Input for this task:
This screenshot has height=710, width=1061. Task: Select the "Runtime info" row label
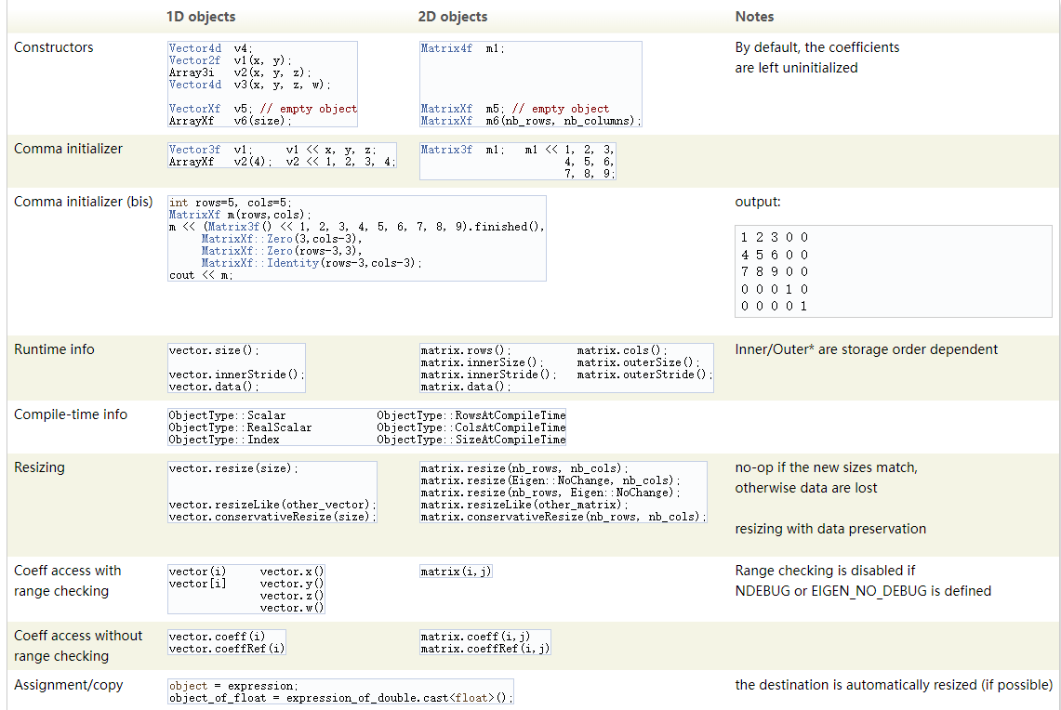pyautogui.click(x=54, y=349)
---
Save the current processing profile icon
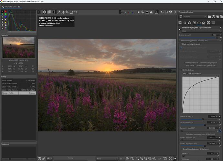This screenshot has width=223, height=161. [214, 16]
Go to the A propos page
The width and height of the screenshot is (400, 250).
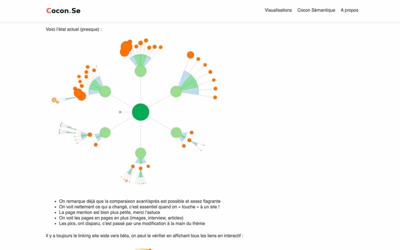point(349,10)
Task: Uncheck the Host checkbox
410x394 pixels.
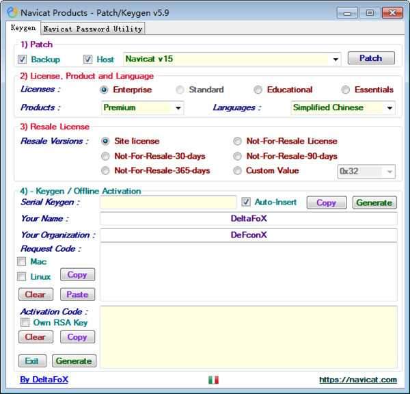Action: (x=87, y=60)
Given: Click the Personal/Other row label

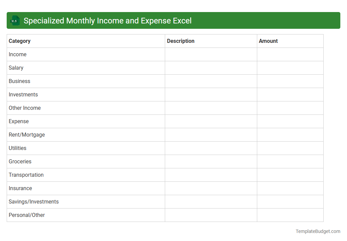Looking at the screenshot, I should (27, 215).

What to work on:
Starting at the line above with "Save the current processing profile icon", output every line exactly up to and including the line with "Task: Uncheck the Host checkbox", but none of the pictures.

Response to this task:
Save the current processing profile icon
This screenshot has width=223, height=161. [214, 16]
Go to the A propos page
The width and height of the screenshot is (400, 250).
point(349,10)
Task: Uncheck the Host checkbox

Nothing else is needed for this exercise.